Ahora tomo mate con calor. Ahora que
he vuelto a la realidad sudo en el balcón, me chorrea sudor por las mejillas
apretadas que chupan la bombilla metálica del mate. Una gota ácida me cae en el
ojo derecho y lo cierro con fuerza, una mueca ridícula, labios apretados, un
ojo muy abierto el otro bien cerrado, en una mano el mate de silicona y en la
otra un cigarrillo con el filtro húmedo, parezco un cuadro de Schiele.
Ahora que la realidad me ha golpeado
con un martillo hecho de un verano tremendamente caluroso pienso en lo que ha
sucedido.
Tengo un texto a medio empezar o a
medio terminar en una carpeta de borradores que empieza así: “Aunque nací en
Barcelona crecí en Buenos Aires y lo hice sin salir de mi casa situada en el
barrio del Guinardó de Barcelona”.
Medio en broma medio en serio siempre
he dicho que la casa de mi padre es el consulado de Buenos Aires en Barcelona,
ahí crecí, rodeado de boleadoras colgadas en las paredes, tangos de Gardel o Goyeneche
sonando en el equipo de música, mate cocido para desayunar, flan con dulce de
leche en los postres, banderas en mi habitación, de pie con el himno. Setenta
metros cuadrados de Argentina en medio de Barcelona.
De adolescente pensaba que mi días
terminarían en Buenos Aires, pensé incluso en ir a estudiar ahí. Creía a pies
juntillas que mi vida estaba en esa ciudad. Un extraño síndrome de inmigrante
sin serlo. Como un conocida Argentina hija de rusos erradicados en Buenos Aires
que emigró a Barcelona y tras treinta años de exilio sigue teniendo la maleta hecha
bajo la cama para cuando vuelva.
Cuando uno fantasea con algo, cuando
de tanto pensar y soñar lo convierte en un hecho romántico, se aleja de la
realidad, crea un mundo imaginario, un país ficticio, una realidad paralela.
Incluso yendo y viniendo de ese país, que sin embargo es real, uno lo sigue
idealizando. Me ha sucedido, cuando viajaba volvía con una sonrisa extraña, una
sonrisa egoísta, he estado en un lugar donde vosotros humanos jamás estaréis,
el país de nunca jamás.
Sin embargo ahora es distinto, ahora
he vuelto de una realidad a otra. De una realidad invernal a una realidad
veraniega.

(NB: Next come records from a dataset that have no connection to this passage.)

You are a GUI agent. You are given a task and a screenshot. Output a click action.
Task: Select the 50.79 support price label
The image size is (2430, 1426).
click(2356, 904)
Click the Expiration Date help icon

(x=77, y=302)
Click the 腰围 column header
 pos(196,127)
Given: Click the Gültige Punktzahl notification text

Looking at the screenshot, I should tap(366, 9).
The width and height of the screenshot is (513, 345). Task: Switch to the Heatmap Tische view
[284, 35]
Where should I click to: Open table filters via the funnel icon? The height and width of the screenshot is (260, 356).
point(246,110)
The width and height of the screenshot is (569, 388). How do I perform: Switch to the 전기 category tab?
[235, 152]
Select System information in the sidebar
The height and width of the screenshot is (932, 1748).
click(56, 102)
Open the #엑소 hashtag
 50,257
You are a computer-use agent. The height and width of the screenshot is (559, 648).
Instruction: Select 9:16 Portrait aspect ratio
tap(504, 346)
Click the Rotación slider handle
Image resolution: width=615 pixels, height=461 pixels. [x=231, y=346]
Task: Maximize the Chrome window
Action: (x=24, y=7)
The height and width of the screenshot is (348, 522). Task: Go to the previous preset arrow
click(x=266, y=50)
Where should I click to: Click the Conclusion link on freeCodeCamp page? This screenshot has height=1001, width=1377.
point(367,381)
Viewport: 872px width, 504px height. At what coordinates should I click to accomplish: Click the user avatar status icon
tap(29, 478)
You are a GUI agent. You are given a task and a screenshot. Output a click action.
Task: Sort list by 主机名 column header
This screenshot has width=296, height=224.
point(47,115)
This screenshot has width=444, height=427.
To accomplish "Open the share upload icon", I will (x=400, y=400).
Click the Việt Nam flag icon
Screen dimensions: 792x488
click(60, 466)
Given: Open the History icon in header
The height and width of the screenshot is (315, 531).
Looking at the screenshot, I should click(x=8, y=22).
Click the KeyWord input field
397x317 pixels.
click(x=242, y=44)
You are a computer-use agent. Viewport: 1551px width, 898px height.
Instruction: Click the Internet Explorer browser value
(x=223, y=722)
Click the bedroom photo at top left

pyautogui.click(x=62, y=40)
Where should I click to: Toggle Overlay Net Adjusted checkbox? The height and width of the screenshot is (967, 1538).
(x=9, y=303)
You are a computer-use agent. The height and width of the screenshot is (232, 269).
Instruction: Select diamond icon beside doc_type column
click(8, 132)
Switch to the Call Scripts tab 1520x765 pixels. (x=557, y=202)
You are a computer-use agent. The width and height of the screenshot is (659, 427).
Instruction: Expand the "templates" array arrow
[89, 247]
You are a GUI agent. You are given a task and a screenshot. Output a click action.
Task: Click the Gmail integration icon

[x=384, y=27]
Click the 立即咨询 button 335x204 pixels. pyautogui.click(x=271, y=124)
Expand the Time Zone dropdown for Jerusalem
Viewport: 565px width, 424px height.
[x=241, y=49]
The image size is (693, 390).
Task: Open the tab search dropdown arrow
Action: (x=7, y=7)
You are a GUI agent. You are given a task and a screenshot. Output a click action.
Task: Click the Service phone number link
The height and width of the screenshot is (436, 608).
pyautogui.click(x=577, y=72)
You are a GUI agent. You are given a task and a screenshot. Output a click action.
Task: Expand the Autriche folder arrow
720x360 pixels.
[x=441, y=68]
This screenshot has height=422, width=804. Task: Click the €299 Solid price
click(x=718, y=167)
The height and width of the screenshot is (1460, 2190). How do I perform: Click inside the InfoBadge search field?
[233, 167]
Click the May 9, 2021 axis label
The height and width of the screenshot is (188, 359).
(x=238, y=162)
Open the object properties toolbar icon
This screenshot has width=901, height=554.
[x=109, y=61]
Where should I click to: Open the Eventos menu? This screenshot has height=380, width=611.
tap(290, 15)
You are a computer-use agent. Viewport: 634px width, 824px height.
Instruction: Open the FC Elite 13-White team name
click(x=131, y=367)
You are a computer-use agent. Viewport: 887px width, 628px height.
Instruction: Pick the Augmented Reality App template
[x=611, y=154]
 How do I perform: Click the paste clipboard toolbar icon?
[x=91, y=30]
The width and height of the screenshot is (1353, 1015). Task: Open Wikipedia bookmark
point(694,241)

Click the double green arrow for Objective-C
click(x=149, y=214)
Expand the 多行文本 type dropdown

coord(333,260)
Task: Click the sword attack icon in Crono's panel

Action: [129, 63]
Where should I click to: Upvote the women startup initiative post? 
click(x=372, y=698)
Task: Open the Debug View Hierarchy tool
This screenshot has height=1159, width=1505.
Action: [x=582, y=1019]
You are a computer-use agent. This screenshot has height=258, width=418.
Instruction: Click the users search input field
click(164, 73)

Pero dos realidades reales (valga la redundancia), esta vez cuando
el avión despegó, como dice el tango se me piantó un lagrimón, una lágrima
extraña, tan extraña como el país que dejábamos atrás. Gal·la me miró, me
agarró la mano y sonrió, lo comprendía a la perfección.
Mi lugar no está en Buenos Aires, ahí
sólo (¿sólo?) tengo un gran pedazo de mi corazón. Cuando la lágrima se escurrió
por la mejilla lo comprendí, por fin había roto la burbuja de cristal, por fin
lo había descubierto. Es una realidad que no precisa de mi imaginación para
cambiar, que mi imaginación sólo hace que ensuciarla, se basta ella sola. Mi
realidad es donde he crecido, donde he aprendido a querer, incluso donde he
aprendido a querer a esa ciudad.
Al llegar a Barcelona, mi Barcelona.
Solo, con el espacio que sabe darme Gal·la me metí en mi estudio, el cenicero
repleto seguí ahí, el polvo amontonada y las pisadas de Frida sobre la mesa
también. Y justo en medio, en el suelo, puede que fuese una alucinación
producida por el calor, pero ahí estaba. Una vieja maleta de cartón, me
arrodillé, la abrí y saqué un viejo pañuelo con bordados ecuestres de mi
abuelo, un mate con una grieta, un viejo libro de Mafalda y a medida que iba
sacando los recuerdos de mi maleta supe que sí que la quería, que quería a esa
ciudad, a ese país, pero que todos los recuerdos debían ser recordados desde
aquí, desde el lugar que me vio crecer y donde aprendí a quererla.